**DESCRIPTION OF THE TASK:** Take nothing but the lines from the one with "454x373 pixels. At" through the one with "The image size is (529, 440)." in the entries below, both ends kept, and return them exactly with pictures left out.

**SOURCE RECORDS:**
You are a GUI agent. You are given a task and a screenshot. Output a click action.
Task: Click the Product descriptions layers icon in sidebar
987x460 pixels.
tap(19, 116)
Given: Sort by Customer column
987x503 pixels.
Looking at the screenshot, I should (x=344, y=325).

* * *

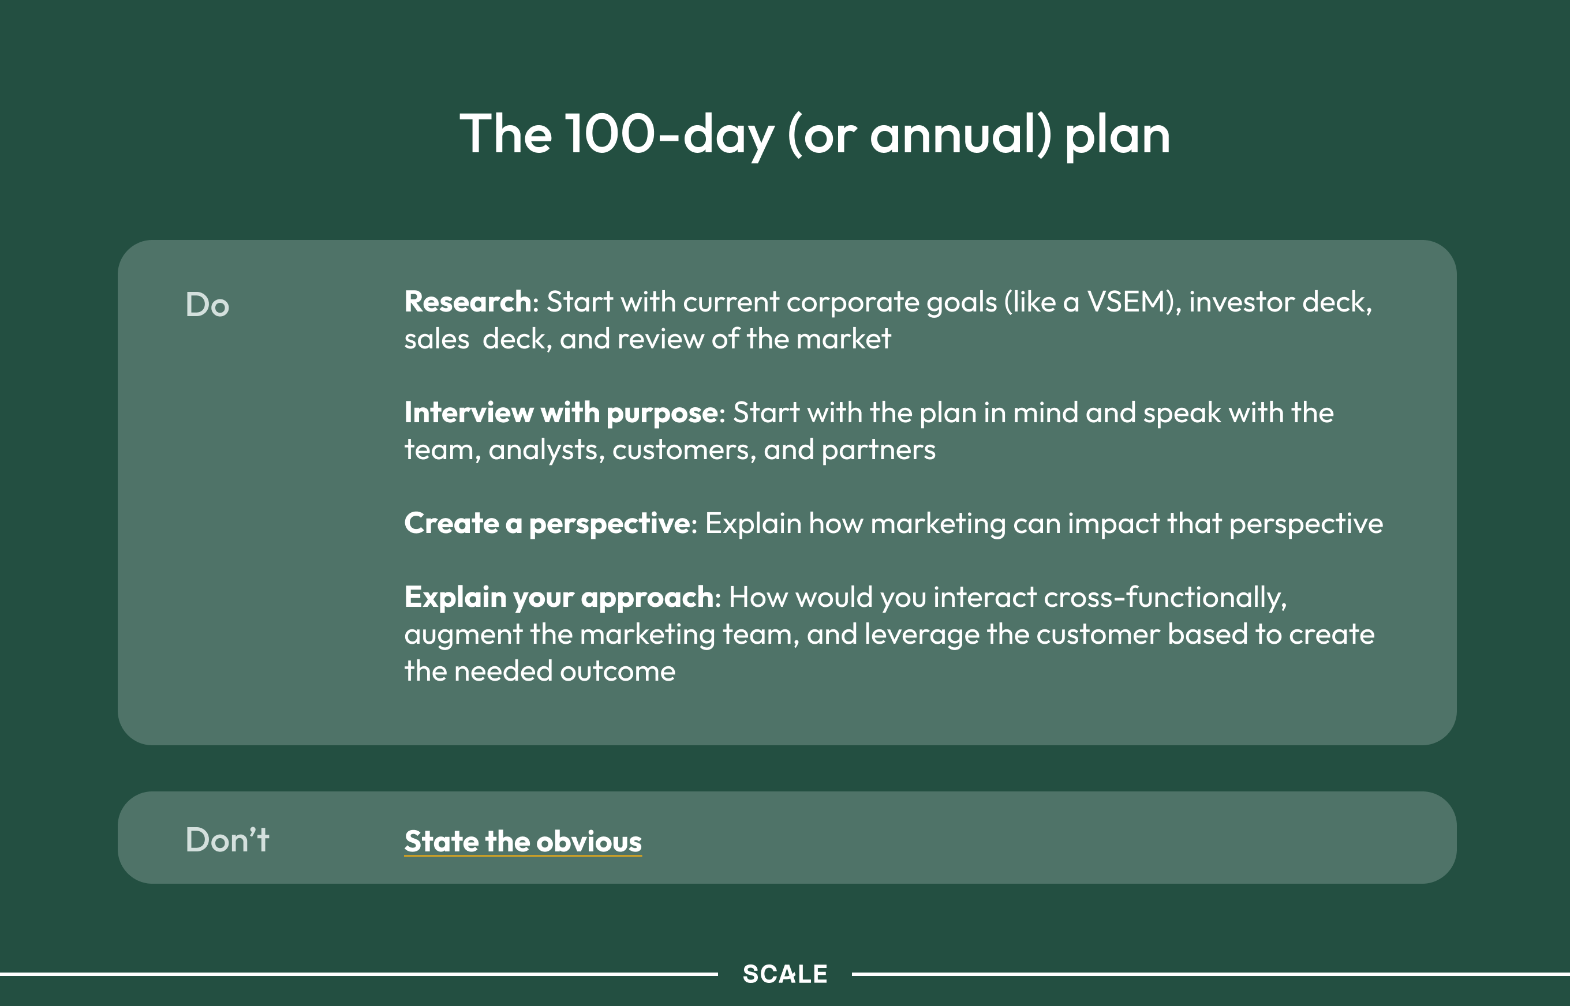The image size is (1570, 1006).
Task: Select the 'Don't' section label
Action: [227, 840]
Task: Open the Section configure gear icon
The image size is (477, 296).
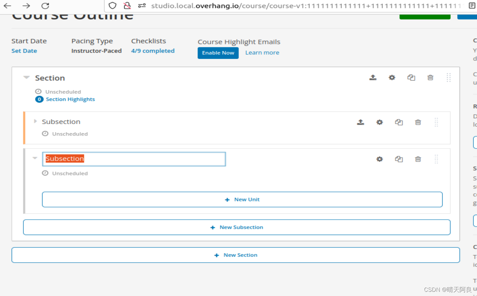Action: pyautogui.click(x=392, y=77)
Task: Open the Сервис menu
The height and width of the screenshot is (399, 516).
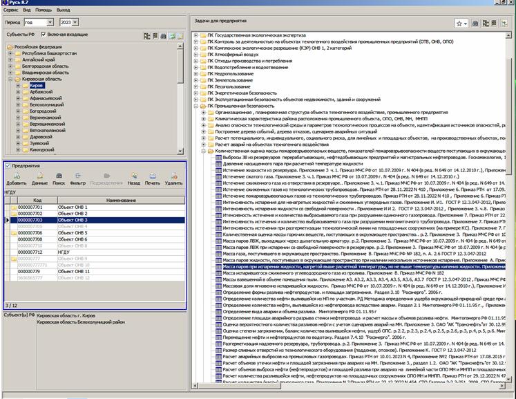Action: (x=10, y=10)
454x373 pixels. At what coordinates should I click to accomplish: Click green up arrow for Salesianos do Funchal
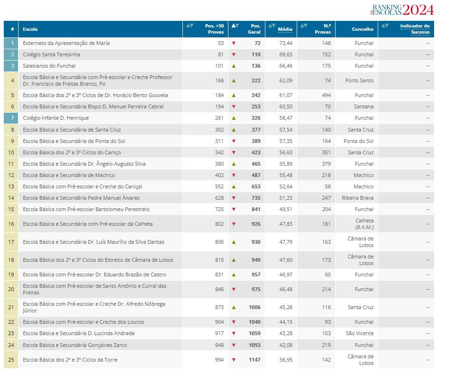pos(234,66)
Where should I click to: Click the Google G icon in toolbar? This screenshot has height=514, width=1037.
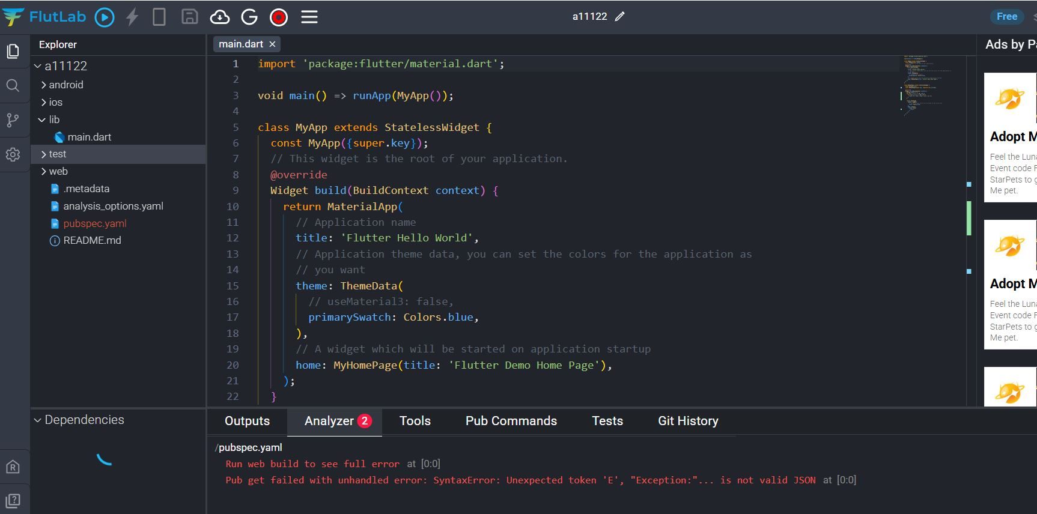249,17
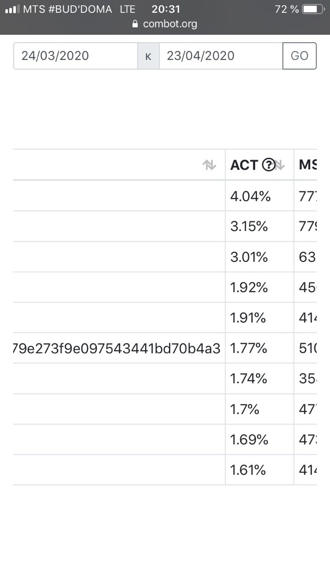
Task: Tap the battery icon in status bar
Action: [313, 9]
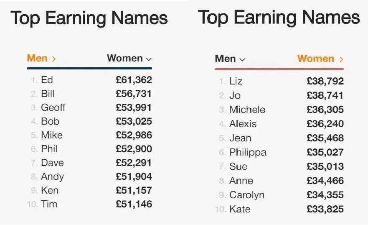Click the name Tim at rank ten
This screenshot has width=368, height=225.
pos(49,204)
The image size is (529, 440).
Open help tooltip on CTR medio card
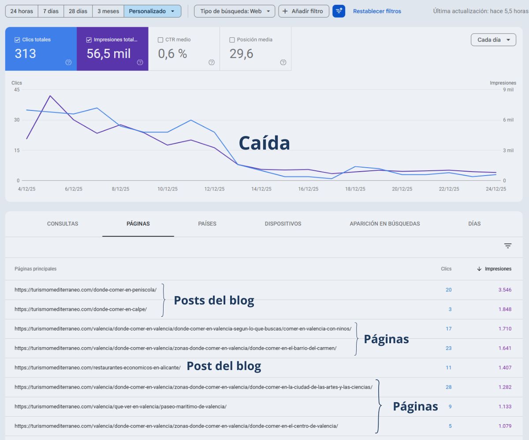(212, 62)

--

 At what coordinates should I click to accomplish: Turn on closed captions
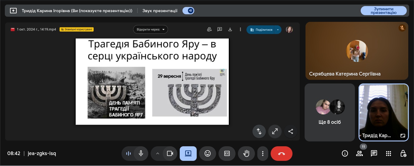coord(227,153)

**EXPECTED OUTPUT:**
454x373 pixels. At what coordinates should I click to accomplish: Click green up arrow for Salesianos do Funchal
pos(234,66)
Where should I click to: Click the Google G icon in toolbar? This screenshot has height=514, width=1037.
249,17
Task: Tap the battery icon in status bar
Action: [313, 9]
Click the name Tim at rank ten
This screenshot has width=368, height=225.
pos(49,204)
The image size is (529, 440).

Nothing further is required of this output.